Para especialistas do mercado, esta pode ser a última chance dada pela dona do empreendimento, a Caixa de Previdência dos Funcionários do Banco do Brasil (Previ), para que os seguidos prejuízos do resort sejam revertidos. "Não é segredo que as relações dos acionistas com a Sauipe estão bastante desgastadas", diz um ex-conselheiro do empreendimento, que prefere não se identificar.
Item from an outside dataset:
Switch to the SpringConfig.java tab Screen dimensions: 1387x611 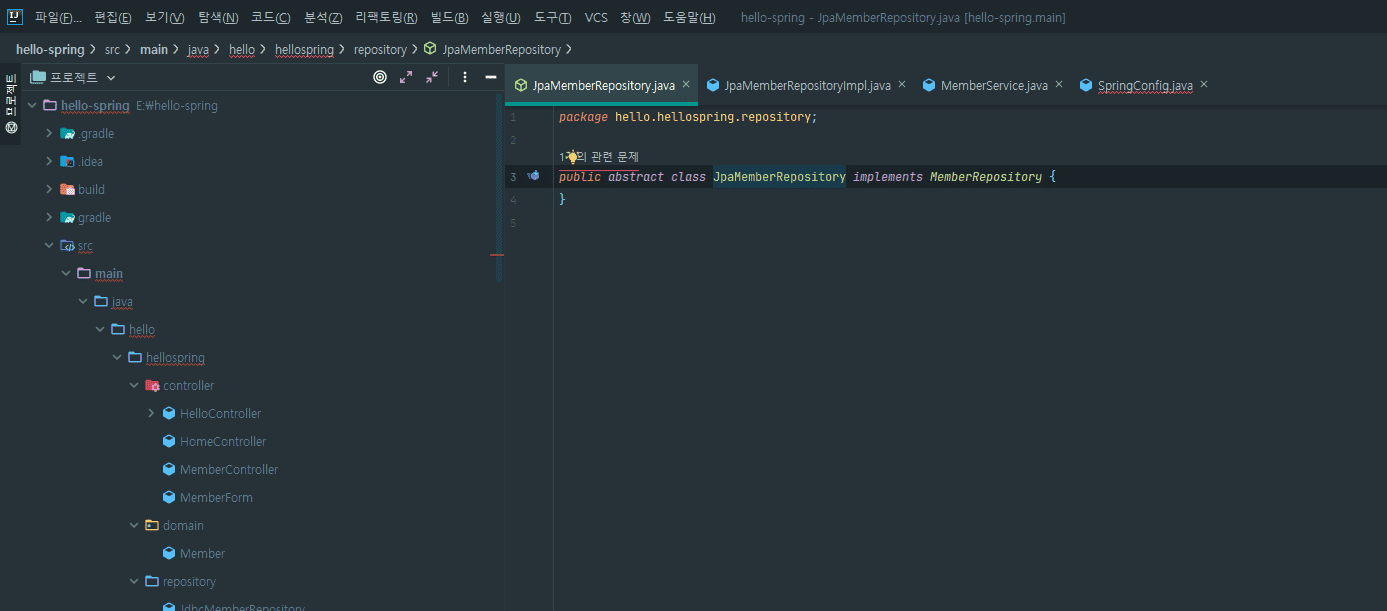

A "terceira fase" corresponde à tomada de decisão, por parte da Previ, de fazer a Sauípe S.A. virar uma operadora hoteleira - um processo iniciado em 2007, quando a rede francesa Accor, que controlava dois dos cinco hotéis no complexo, com a bandeira Sofitel, decidiu abrir mão de sua operação no local. Os estabelecimentos passaram a ser administrados pela própria Sauipe S.A. - ainda que, até o ano passado, a medida tenha sido tratada como "temporária".

O anúncio oficial de que a própria Sauipe S.A. passaria a administrar todas as operações da Costa do Sauipe - que além dos hotéis conta com cinco pousadas, centros esportivos (equestre, aquático, de tênis e golfe), minishopping e espaço para crianças -, feito em junho, encerrou meses de especulações sobre o futuro do resort e sinalizou ao mercado turístico uma mudança de posicionamento da empresa.
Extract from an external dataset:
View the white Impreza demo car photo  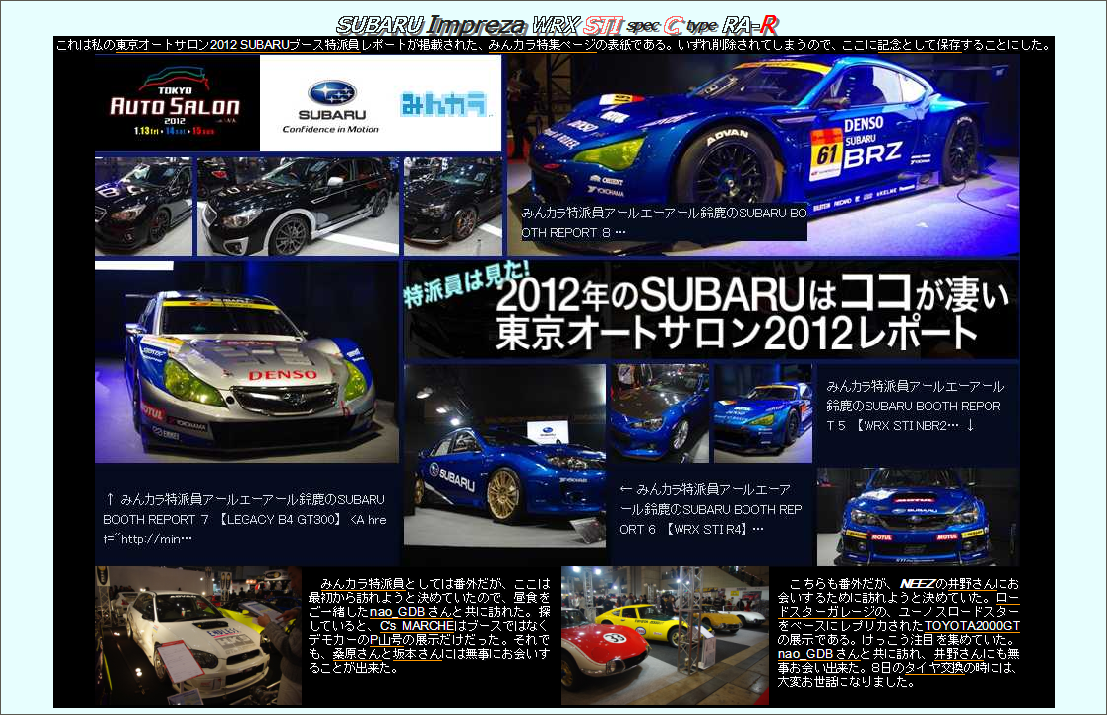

"Tínhamos duas opções: vender por um preço baixo ou "tocar" o negócio", disse o presidente do conselho da Sauipe S.A., Ivan Schara, da Previ, no lançamento do plano. "Optamos pela segunda."

Sem alternativa. O nome "terceira fase" tem relação com as mudanças na forma como a Previ conduziu o negócio ao longo de seus dez anos. Entre 2000 e 2007, a Sauipe S.A. funcionou como um misto de proprietário e administrador de um condomínio, com as funções, grosso modo, de cuidar das áreas comuns do resort e de promover ações de marketing. A remuneração - ou o "pagamento de aluguel" - por parte dos hotéis terceirizados seria feita a partir dos lucros aferidos na operação deles, que nunca ocorreram.

Notando a falta de retorno para os investimentos de cerca de R$ 450 milhões, entre a construção do complexo e melhorias diversas, em 2007 os investidores partiram para a "segunda fase".

Foi uma agressiva tentativa de renegociação de contratos, não só com os operadores hoteleiros - Accor, SuperClubs e a norte-americana Marriott -, mas com os administradores dos centros esportivos e de lazer e dos restaurantes do empreendimento. O eixo do novo acordo seria o pagamento de um "aluguel fixo" dos operadores para a Sauipe S.A.

Aos poucos, as empresas, pressionadas, foram anunciando o fim das operações na Costa do Sauipe, em um processo a ser concluído em 31 de dezembro, quando a SuperClubs deixa o hotel Breezes. Ao mesmo tempo, a Previ abriu-se ao mercado, oficialmente admitindo a possibilidade de venda do complexo.

Ofertas surgiram, como as feitas pela rede espanhola Quail e pelo investidor espanhol Enrique Bañuelos, ambas na casa dos R$ 200 milhões.

Apesar de o valor ser bem menor que o preço de mercado do imóvel que a Costa do Sauipe ocupa - terreno de 176 hectares, com fácil acesso a partir de Salvador, a 76 quilômetros do aeroporto internacional -, de entre R$ 350 milhões e R$ 400 milhões, a Previ chegou a aceitar uma das propostas, em 2008. A crise econômica mundial, porém, levou a oferta embora.

Não restou alternativa à Previ senão transformar a Sauipe S.A. em um operador hoteleiro. A controladora fez, desde o ano passado, mais um investimento de grande porte - R$ 30 milhões - na recuperação da estrutura física da Costa do Sauipe e promoveu, em junho, o "relançamento" do destino turístico.

"O importante é que, agora, temos toda a operação nas mãos, podemos nos beneficiar dos ganhos em escala possíveis para um empreendimento desse porte e não corremos mais riscos de "canibalização" entre os hotéis e demais equipamentos", avalia Giestas. "Esperamos chegar ao break-even em 2011 e passar, então, a dar lucro aos investidores."